Andreas mengatakan, “Satu hal yang menjadi bagian dari [potensi] aliansi dengan Migme adalah jumlah pengguna aplikasi Migme di Indonesia yang belum ‘berkenalan’ dengan Shopdeca [dan Sportdeca]. Ini bisa menjadi satu lagi potensi yang bisa kami garap, [tetapi] ini juga menjadi challenge yang lebih besar”
“Secara historical, pengguna Migme range-nya itu dari Java based handset (feature phone) sampai smartphone. Jadi, kami harus cari cara innovative untuk memperkenalkan dan on-boarding Migme user tersebut ke [sektor] e-commerce,” tambah Andreas.
[Baca juga: Industri E-Commerce di Indonesia Yang Tak Perlu Dicemaskan]
Di sisi lain, peluang untuk ekspansi pasar di luar Indonesia sebenarnya telah terbuka, mengingat basis pengguna Migme tidak hanya berasal dari Indonesia. Pun begitu, Andreas menegaskan bahwa pihaknya akan tetap fokus di pasar Indonesia terlebih dahulu untuk membuktikan bisnisnya bisa berjalan dan fokus untuk mengejar growth di tahun berikutnya.
Andreas menegaskan, “Tetap fokus dulu di Indonesia ya [bisnis Sportdeca dan Shopdeca]. Memang ada market lain yang jumlah pengguna Migme-nya cukup banyak seperti di India, tetapi kami harus [bisa] buktikan dulu [bisnis Shopdeca dan Sportdeca] bisa jalan di Indonesia.”

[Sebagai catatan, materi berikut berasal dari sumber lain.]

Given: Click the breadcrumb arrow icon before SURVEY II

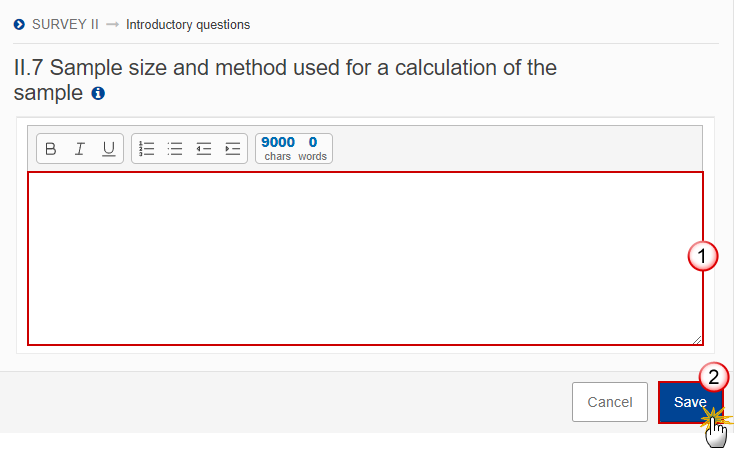Looking at the screenshot, I should coord(19,24).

“[Tahun depan] Kami menargetkan growth tentunya. Tapi growth yang sustainable, bukan dengan diskon besar-besaran seperti beberapa pemain [e-commerce] di Indonesia. Shopdeca/Sportdeca memang memilih niche e-commerce, dalam hal ini gaya hidup dan olahraga. Jadi, basket size kami cenderung lebih tinggi, repeat buyer, dan margin juga cukup baik. Dengan demikian, secara sustainability juga harapannya terjaga,” tambahnya.